*** Opening of STUDY MATERIAL ***

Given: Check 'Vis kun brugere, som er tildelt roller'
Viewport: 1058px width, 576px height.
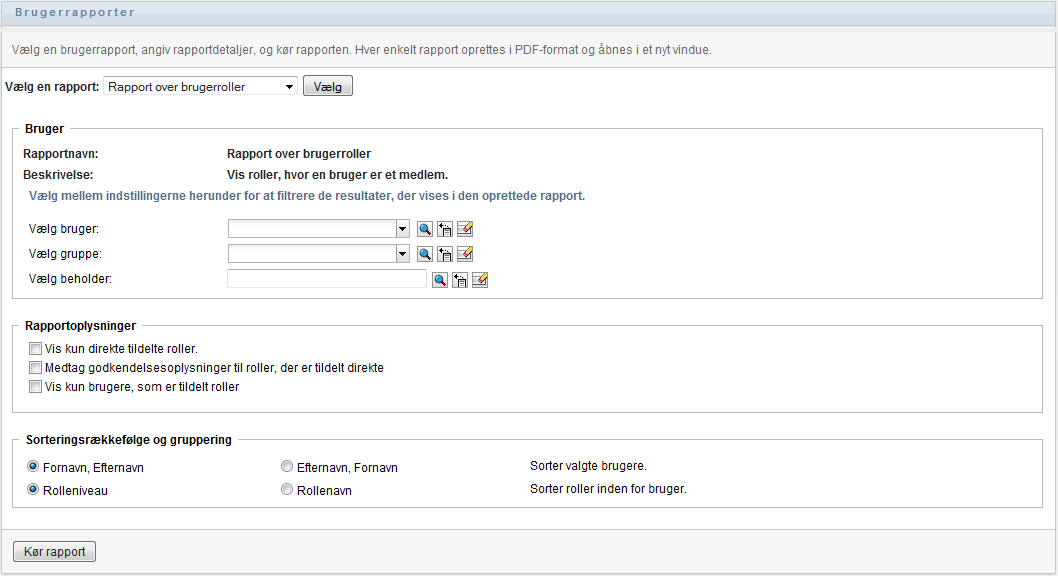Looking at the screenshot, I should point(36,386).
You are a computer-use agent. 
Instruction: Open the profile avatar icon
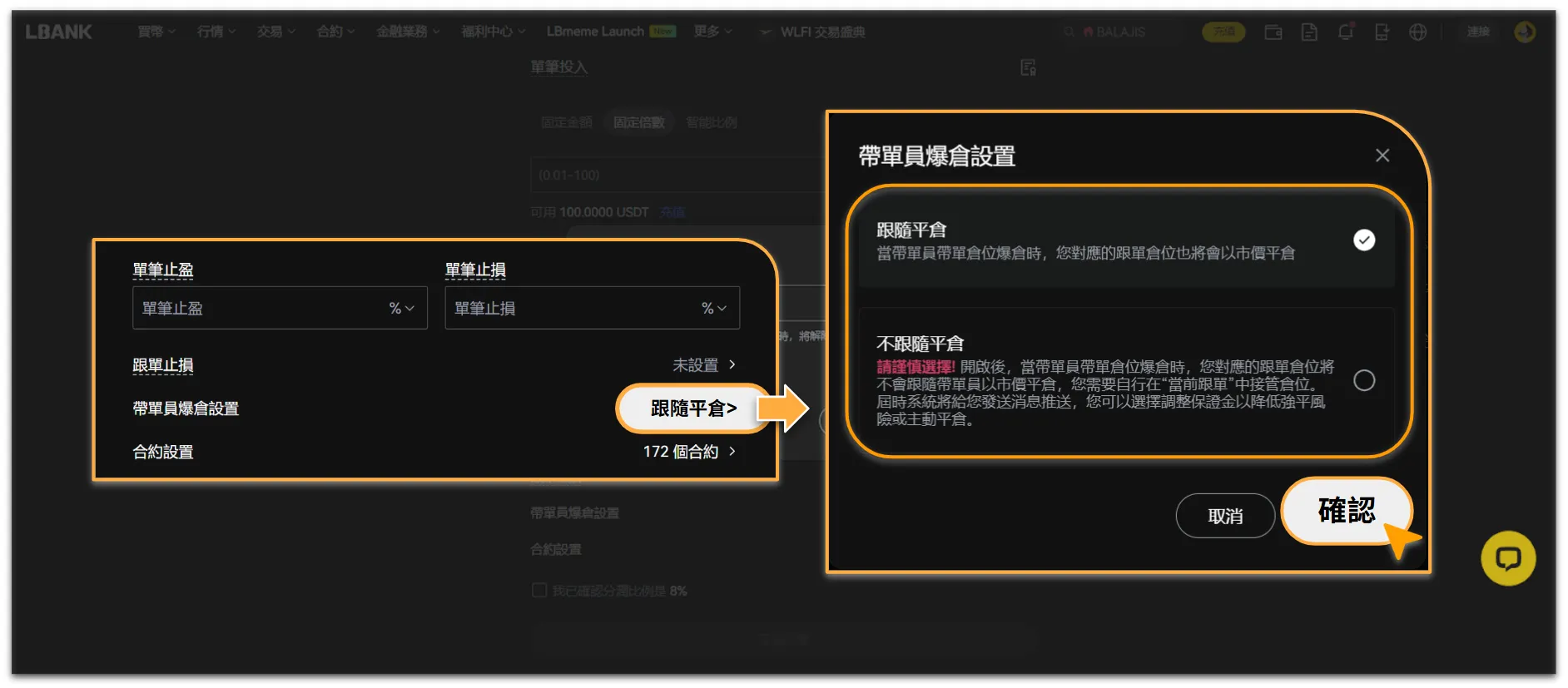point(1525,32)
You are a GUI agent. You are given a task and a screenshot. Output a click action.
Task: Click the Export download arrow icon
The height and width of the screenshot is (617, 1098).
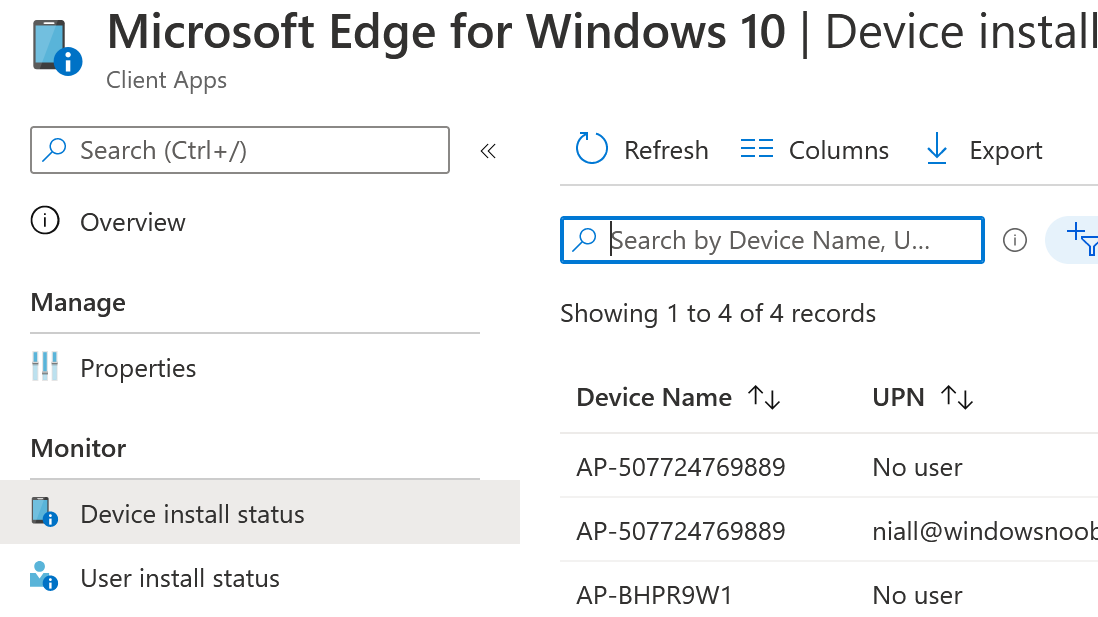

*** Close of STUDY MATERIAL ***

Leaving the pictures aside, transcribe only the lines from the one containing "Viewport: 1058px width, 576px height." to the final line of the listing above, inclusive, exactly as they appear.

- YOUR RESPONSE:
Viewport: 1058px width, 576px height.
Looking at the screenshot, I should point(36,386).
You are a computer-use agent. 
Instruction: Open the profile avatar icon
point(1525,32)
You are a GUI agent. You are given a task and a screenshot. Output a click action.
Task: Click the Export download arrow icon
The height and width of the screenshot is (617, 1098).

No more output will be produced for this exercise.